PROVIDED ENTRIES START
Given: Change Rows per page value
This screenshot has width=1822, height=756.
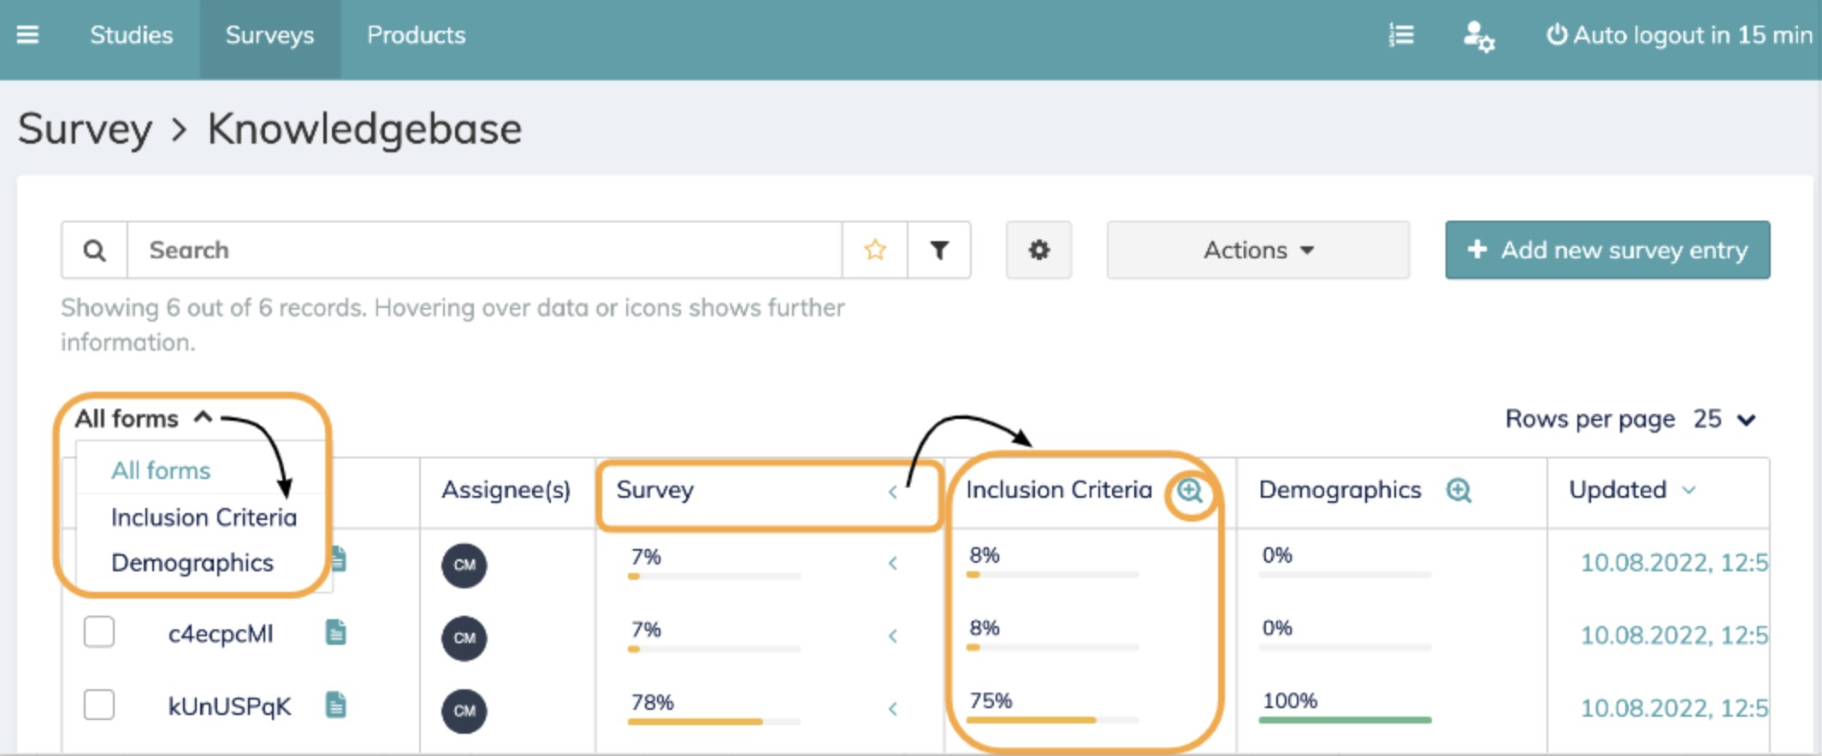Looking at the screenshot, I should tap(1723, 419).
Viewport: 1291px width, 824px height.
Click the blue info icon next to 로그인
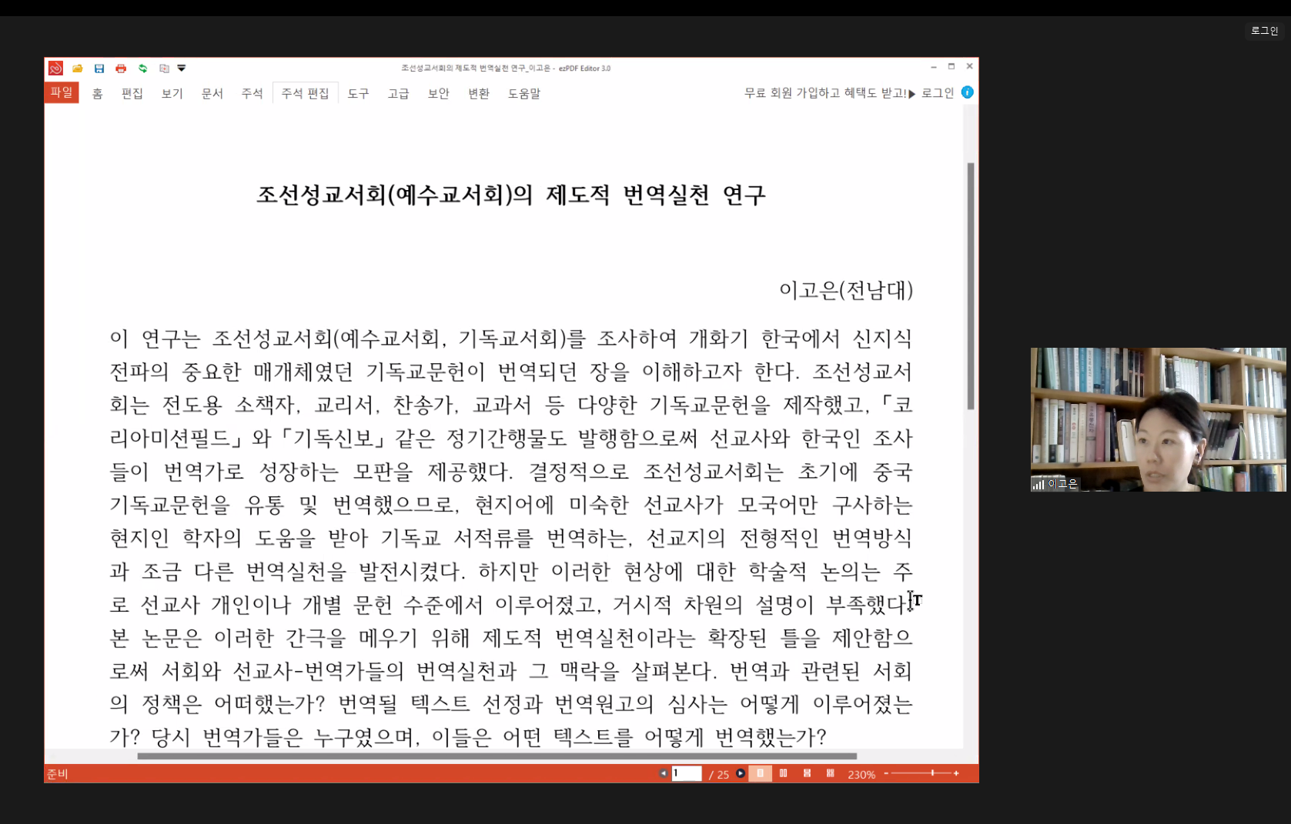point(968,92)
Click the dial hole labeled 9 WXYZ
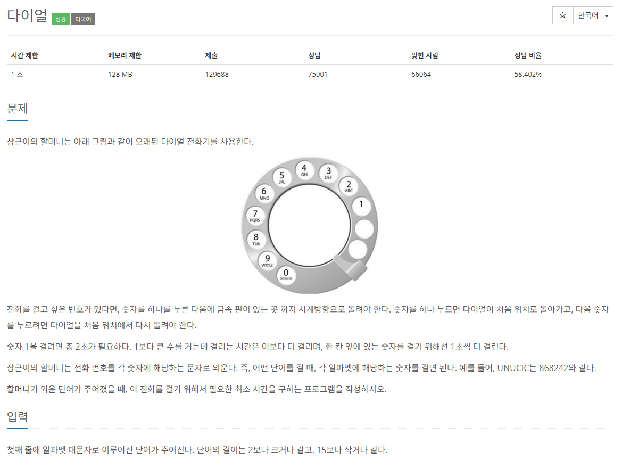This screenshot has height=460, width=622. pyautogui.click(x=267, y=260)
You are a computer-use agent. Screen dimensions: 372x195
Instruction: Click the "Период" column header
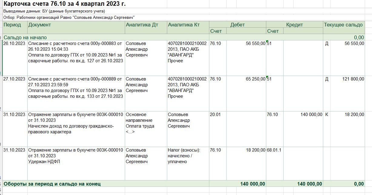(x=12, y=25)
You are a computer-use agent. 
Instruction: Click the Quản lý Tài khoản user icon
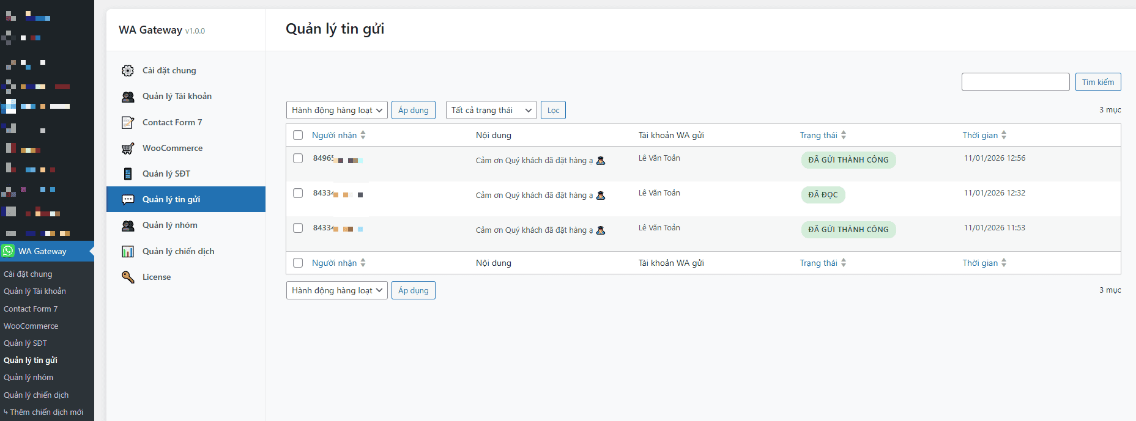pyautogui.click(x=127, y=97)
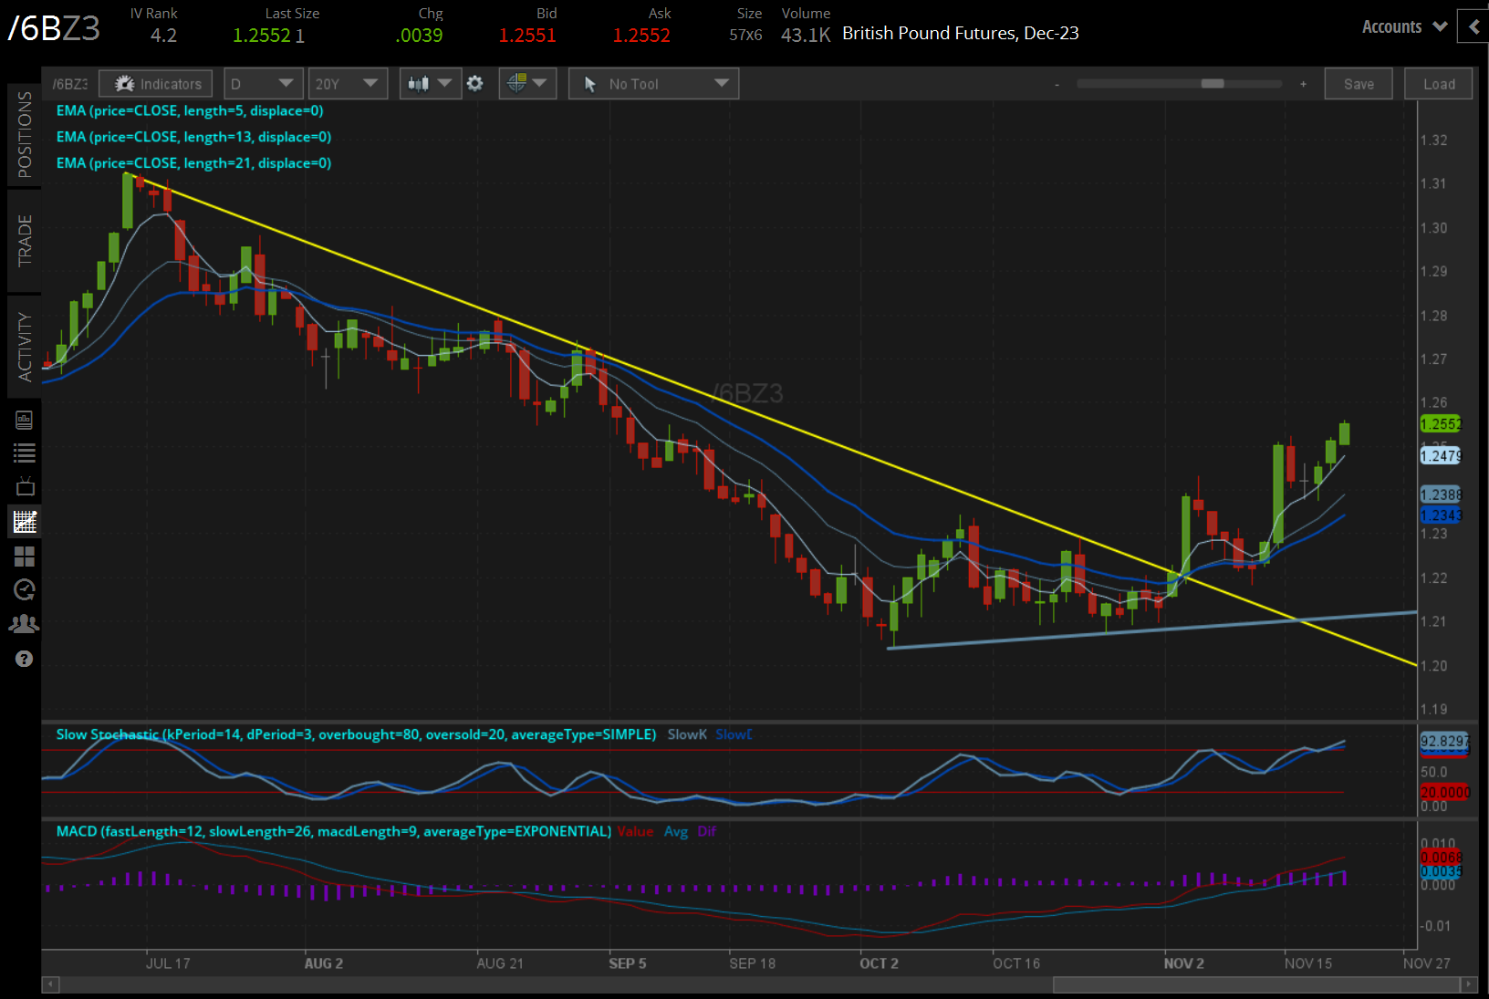The width and height of the screenshot is (1489, 999).
Task: Open the clock history icon in sidebar
Action: (25, 590)
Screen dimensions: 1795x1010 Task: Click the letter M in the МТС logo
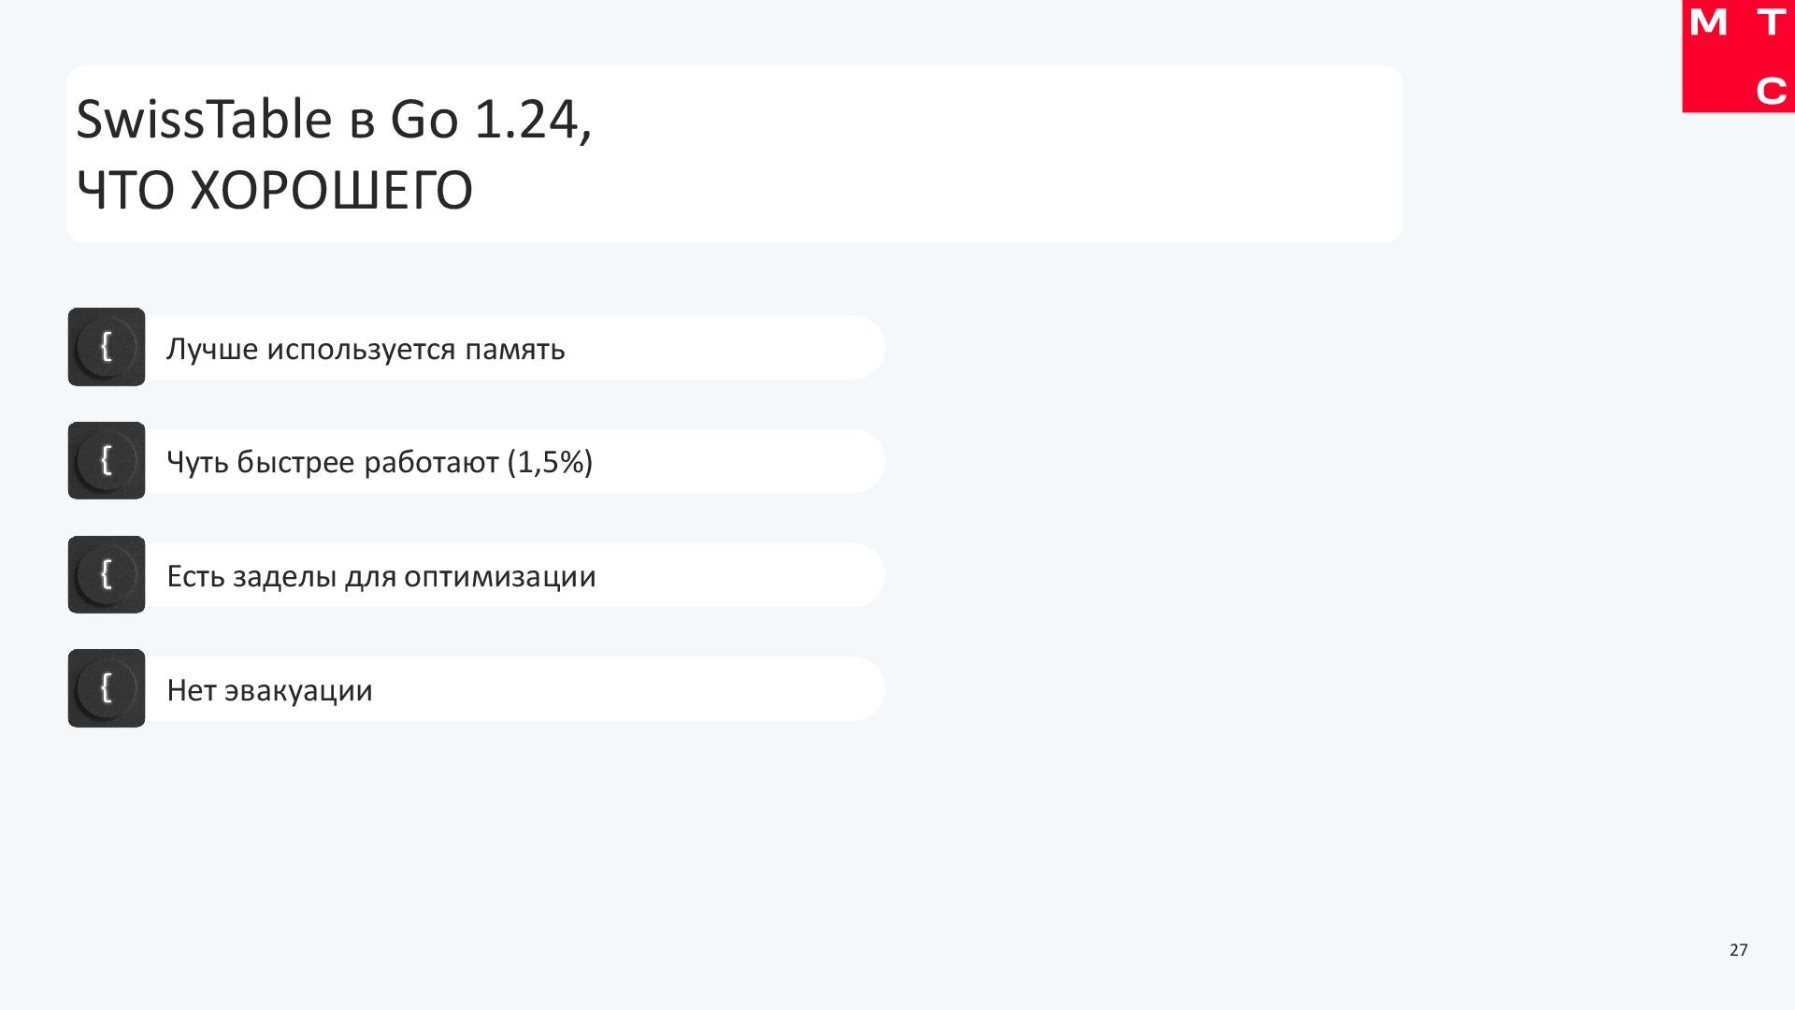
PROVIDED ENTRIES END
▸ **AIM OF THE EXERCISE**
Copy the lines above that hold the word "agent".

▸ **TASK RESULT**
You are a computer-use agent. Screen dimensions: 372x195
You are a computer-use agent. 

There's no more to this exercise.